Hi Toke,

On 9/10/24 10:34, Toke Høiland-Jørgensen wrote:
> Florian Kauer <florian.ka...@linutronix.de> writes:
> 
>> Currently, returning XDP_REDIRECT from a xdp/devmap program
>> is considered as invalid action and an exception is traced.
>>
>> While it might seem counterintuitive to redirect in a xdp/devmap
>> program (why not just redirect to the correct interface in the
>> first program?), we faced several use cases where supporting
>> this would be very useful.
>>
>> Most importantly, they occur when the first redirect is used
>> with the BPF_F_BROADCAST flag. Using this together with xdp/devmap
>> programs, enables to perform different actions on clones of
>> the same incoming frame. In that case, it is often useful
>> to redirect either to a different CPU or device AFTER the cloning.
>>
>> For example:
>> - Replicate the frame (for redundancy according to IEEE 802.1CB FRER)

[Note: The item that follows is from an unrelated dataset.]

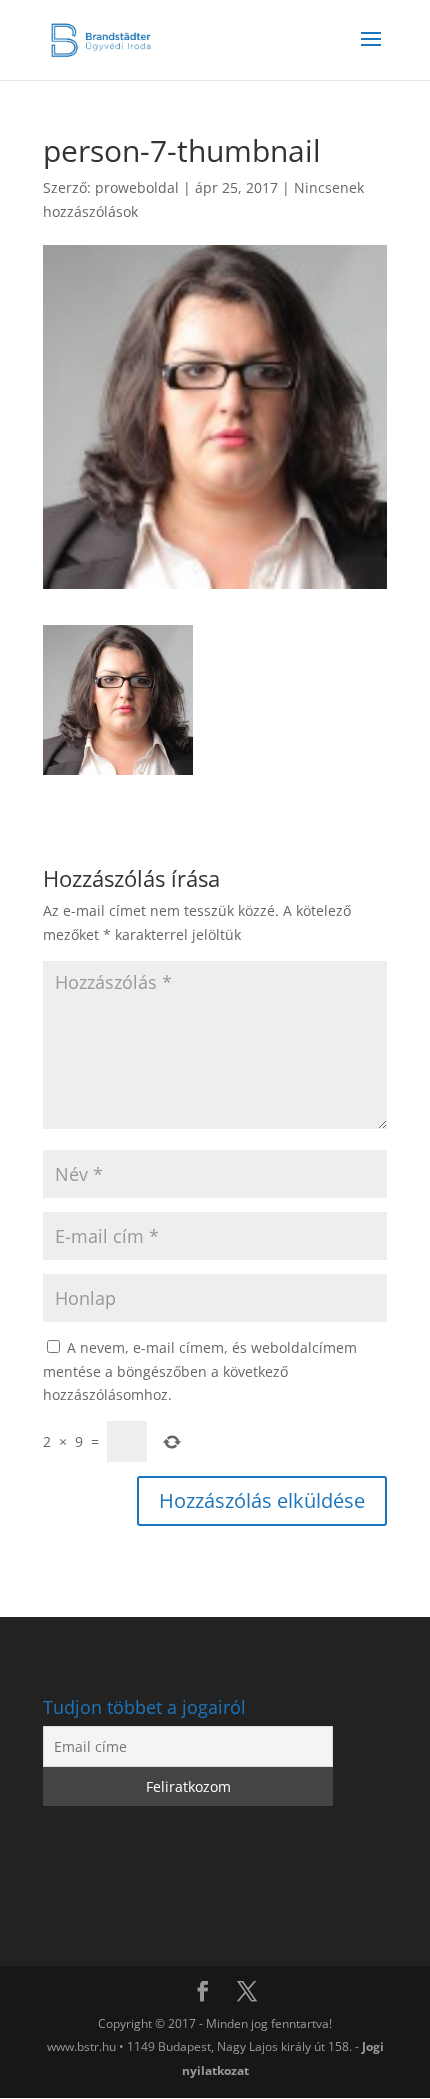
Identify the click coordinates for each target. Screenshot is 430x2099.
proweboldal (137, 187)
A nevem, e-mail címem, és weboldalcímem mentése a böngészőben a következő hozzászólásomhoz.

>>   and then use the second redirect with a cpumap to select
>>   the path-specific egress queue.
>>
>> - Also, one of the paths might need an encapsulation that
>>   exceeds the MTU. So a second redirect can be used back
>>   to the ingress interface to send an ICMP FRAG_NEEDED packet.
>>
>> - For OAM purposes, you might want to send one frame with
>>   OAM information back, while the original frame in passed forward.
>>
>> To enable these use cases, add the XDP_REDIRECT case to
>> dev_map_bpf_prog_run. Also, when this is called from inside
>> xdp_do_flush, the redirect might add further entries to the
>> flush lists that are currently processed. Therefore, loop inside
>> xdp_do_flush until no more additional redirects were added.
>>
>> Signed-off-by: Florian Kauer <florian.ka...@linutronix.de>
> 
> This is an interesting use case! However, your implementation makes it
> way to easy to end up in a situation that loops forever, so I think we
> should add some protection against that. Some details below:
> 
>> ---
>>  include/linux/bpf.h        |  4 ++--
>>  include/trace/events/xdp.h | 10 ++++++----
>>  kernel/bpf/devmap.c        | 37 +++++++++++++++++++++++++++--------
>>  net/core/filter.c          | 48 
>> +++++++++++++++++++++++++++-------------------
>>  4 files changed, 65 insertions(+), 34 deletions(-)
>>
>> diff --git a/include/linux/bpf.h b/include/linux/bpf.h
>> index 3b94ec161e8c..1b57cbabf199 100644
>> --- a/include/linux/bpf.h
>> +++ b/include/linux/bpf.h
>> @@ -2498,7 +2498,7 @@ struct sk_buff;
>>  struct bpf_dtab_netdev;
>>  struct bpf_cpu_map_entry;
>>  
>> -void __dev_flush(struct list_head *flush_list);
>> +void __dev_flush(struct list_head *flush_list, int *redirects);
>>  int dev_xdp_enqueue(struct net_device *dev, struct xdp_frame *xdpf,
>>                  struct net_device *dev_rx);
>>  int dev_map_enqueue(struct bpf_dtab_netdev *dst, struct xdp_frame *xdpf,
>> @@ -2740,7 +2740,7 @@ static inline struct bpf_token 
>> *bpf_token_get_from_fd(u32 ufd)
>>      return ERR_PTR(-EOPNOTSUPP);
>>  }
>>  
>> -static inline void __dev_flush(struct list_head *flush_list)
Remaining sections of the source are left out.